Rose’s Bluebonnet Sandwich Shop: The Dallas Burger Legend Nobody Could Find

The address was 4515 Greenville Avenue, but that didn’t help much. The building sat back off the street, down an alley near Yale Boulevard, behind nothing that looked like a restaurant. No sign. No parking lot to speak of. No indication from the street that anything worth finding was back there. Judge Buchmeyer — a federal judge, a man accustomed to having things run efficiently — drove up and down Greenville trying to locate it before finally giving up, parking, and walking until he found the door. When he walked inside, Mickey Mantle was sitting at a table eating a burger.

That was Rose’s Bluebonnet Sandwich Shop. For sixty-three years it was the best-known hamburger joint in Dallas that almost nobody could find on the first try.

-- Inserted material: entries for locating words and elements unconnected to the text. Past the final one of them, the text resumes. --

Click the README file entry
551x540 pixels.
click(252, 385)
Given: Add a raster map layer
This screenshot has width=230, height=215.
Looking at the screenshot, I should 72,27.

Rose Elizabeth Slovacek was born in 1914 in Alma, Texas, the daughter of Czech immigrants. She came to Dallas after high school, worked as a nanny, lived briefly in New York, came back, and took a job at a small sandwich shop on Greenville Avenue. At some point she bought it. She renamed it after herself and the bluebonnet, and she ran it until the day she died — two days short of her 89th birthday, in 2003. The restaurant closed with her. There was no one else who could have kept it going the same way, and she wouldn’t have wanted anyone to try…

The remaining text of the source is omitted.